Reversible Fluorescent Dye for Cell Nucleus

news April 22 2019

NucleoSeeing is a novel live cell imaging probe which emits green fluorescence when binding specifically to DNA. NucleoSeeing can be used in animal cells or tissues, but also in e.g. Guard cell of Arabidopsis thaliana. Moreover, NucleoSeeing can be used as a pH sensor in nucleus. 

This product has been commercialized under the license from Nagoya Institute of Technology.

181-FDV-0029

Working principle

NucleoSeeing is composed of green fluorescent dye and a DNA binding tag. Under DNA free conditions, the probe is in folded conformation and not fluorescent. Once it binds to DNA, the conformation will change and a green fluorescence signal will be emitted.

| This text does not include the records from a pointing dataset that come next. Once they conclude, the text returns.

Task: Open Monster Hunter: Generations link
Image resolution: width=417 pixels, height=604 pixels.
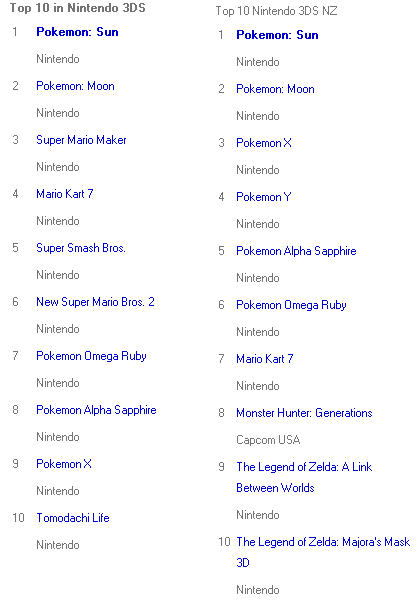Action: coord(304,413)
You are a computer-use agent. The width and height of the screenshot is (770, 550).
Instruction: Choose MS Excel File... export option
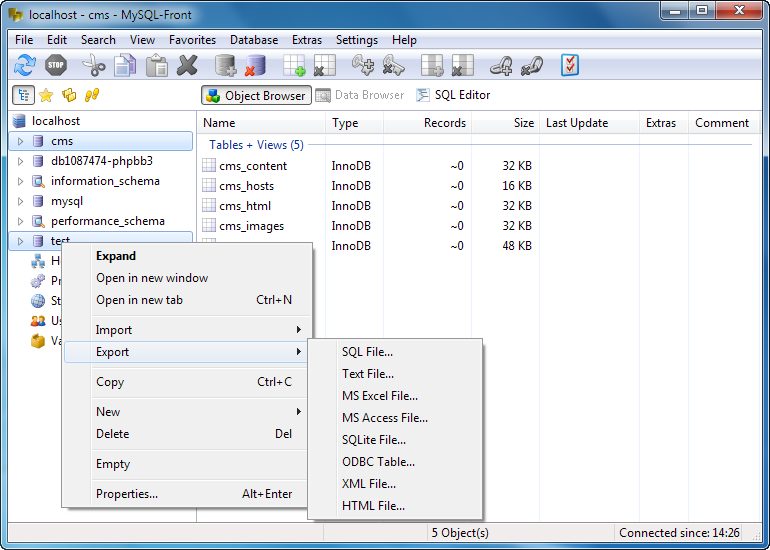[x=380, y=396]
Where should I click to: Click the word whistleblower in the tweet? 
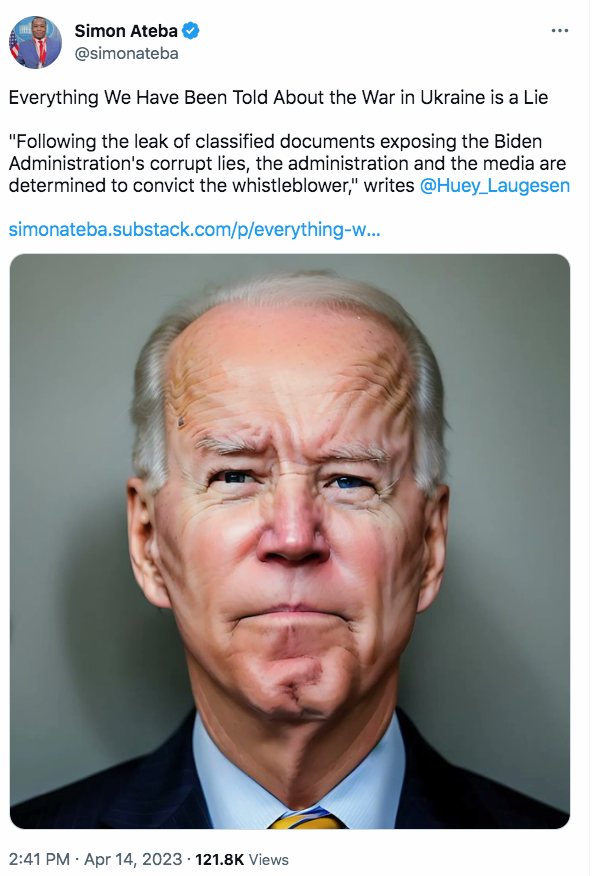[290, 185]
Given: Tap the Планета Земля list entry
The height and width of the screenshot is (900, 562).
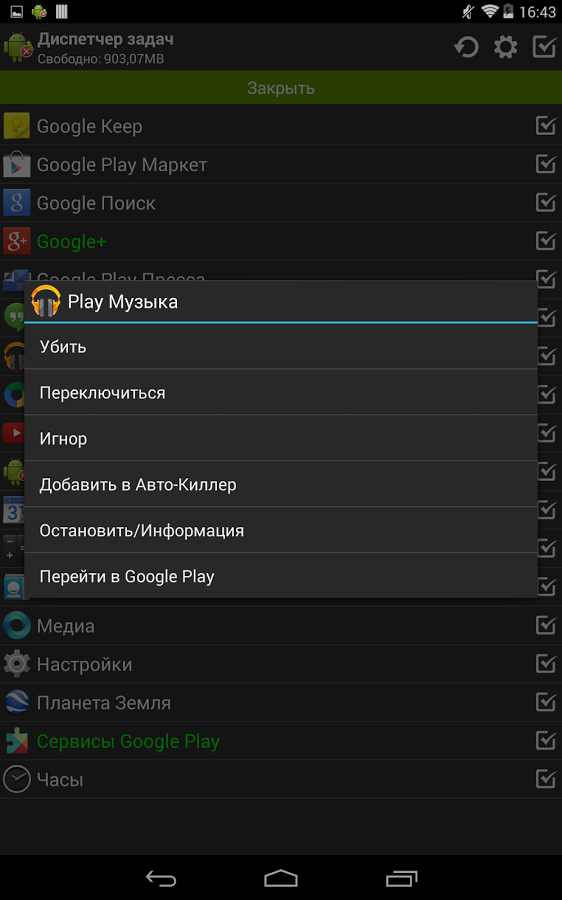Looking at the screenshot, I should click(x=281, y=703).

Comparison table of dyes for nucleus

Ex/Em Fluorescence Photo-toxicity Nucleus Specificity Cell Mem. Permeability Cyto-toxicity Live Fixed
NucleoSeeing 488/520 Green Low Yes Yes Low Yes Yes
Hoechst 350/461 Blue High Yes Yes High Yes Yes
DAPI 350/461 Blue High Yes No N/A No Yes
Company X 485/498 Green Low No Yes N/A Yes Yes
Company Y 646/680 Red Low Yes Yes High Yes Yes

 

Features/Benefits

・ Excitation / Emission : 488 nm / 520 nm

・ High S/N ratio

・ Low cytotoxicity

・ Can be used for both live and fixed cells

・ Can be used for animal samples and plant cells.

(validated in leaf and guard cell of A. thaliana)

・ Reversible : Can be washed out by replacing the medium

・ Can be used as nucleus pH sensor

 

Example Data

Fig.1 Staining of nucleus in various cultured cells Six cell lines were treated with 1 μM of NucleoSeeing for 15 min and observed under live condition.

Fig.2 Reversible staining of NucleoSeeing After HeLa cells were treated 1 μM Hoechst33342 and NucleoSeeing for 15 min, cells were washed by PBS and cultured for 24 hours. While over 80% of blue signal of Hoechst33342 was still remained, green signals of NucleoSeeing were dramatically reduced within 12 hours

Fig.3 Staining of Arabidopsis thaliana Guard cells Arabidopsis thaliana leaves were treated with 20 μM NucleoSeeing in 10 mM MES-KOH, 50 mM KCl (pH 6.2) buffer for 60 min and observed under living condition (Ex. 488 nm and Em. 490-555 nm for NucleoSeeing, Em. >615 nm for chloroplast as autofluorescence). Green signals from NucleoSeeing were clearly separated from plant autofluorescence derived from chloroplast.

References

Nakamura, A., et al., Chem. Commun., 50, 6149-6152 (2014) Hoechst tagging: a modular strategy to design synthetic fluorescent probes for live-cell nucleus imaging.

Ueda, M., et al., ACS Cent. Sci., 3 (5), 462-472 (2017) Noncanonical function of a small-molecular virulence factor coronatine against plant immunity: an in vivo raman imaging

approach.

Nakamura, A. and Tsukiji, S., Bioorg. Med. Chem. Lett., 27 (14), 3127-3130 (2017) Ratiometric fluorescence imaging of nuclear pH in living cells using hoechst-tagged fluorescein.

* hoeAc2FL in above 3 papers is equal to NucleoSeeing.